Pageonelit.com: What was the last book you read?

Elisabeth T. Eliassen: I have a huge stack of books on the dresser by my bed (and under the bed and under the dresser...); these constitute my current reading. I usually have several books going at the same time. The books I finished reading most recently were these: BALZAC AND THE LITTLE CHINESE SEAMSTRESS by Dai Sijie; COLLECTED FICTIONS and ATLAS by Jorge Luis Borges; two books on Reiki. These are what I am in the process of reading now: ELIZABETH I: COLLECTED WORKS; THE VISIONARY EYE by Jacob Bronowski; THE BIJAK of Kabir; Poetry by Wang Wei.

 

Pageonelit.com: Do you have any hobbies? What are they? How do they enhance your writing.
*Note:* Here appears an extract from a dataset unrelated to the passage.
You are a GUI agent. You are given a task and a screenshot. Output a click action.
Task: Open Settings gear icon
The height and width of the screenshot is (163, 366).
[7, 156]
Elisabeth T. Eliassen: As the mother of two toddlers (twins), it is nearly impossible to have any hobbies, apart from the reading I am able to squeeze in before I retire for the evening, or otherwise collapse at the end of the day. At the risk of sounding trite, I think that it is by living as fully as possible and by reflecting on the experiences of life through living that the fertile ground is tilled, from which anyone's thoughts can take root, grow and flower. I am a musician. I practice a healing art called Reiki. I enjoy good books, good food, good conversation, learning and playing with my children, sharing quiet moments and laughter with my husband. Somewhere along the line, all the things I am, and what I love, as well as all the things I am not, and what I don't appreciate, come out in my writing.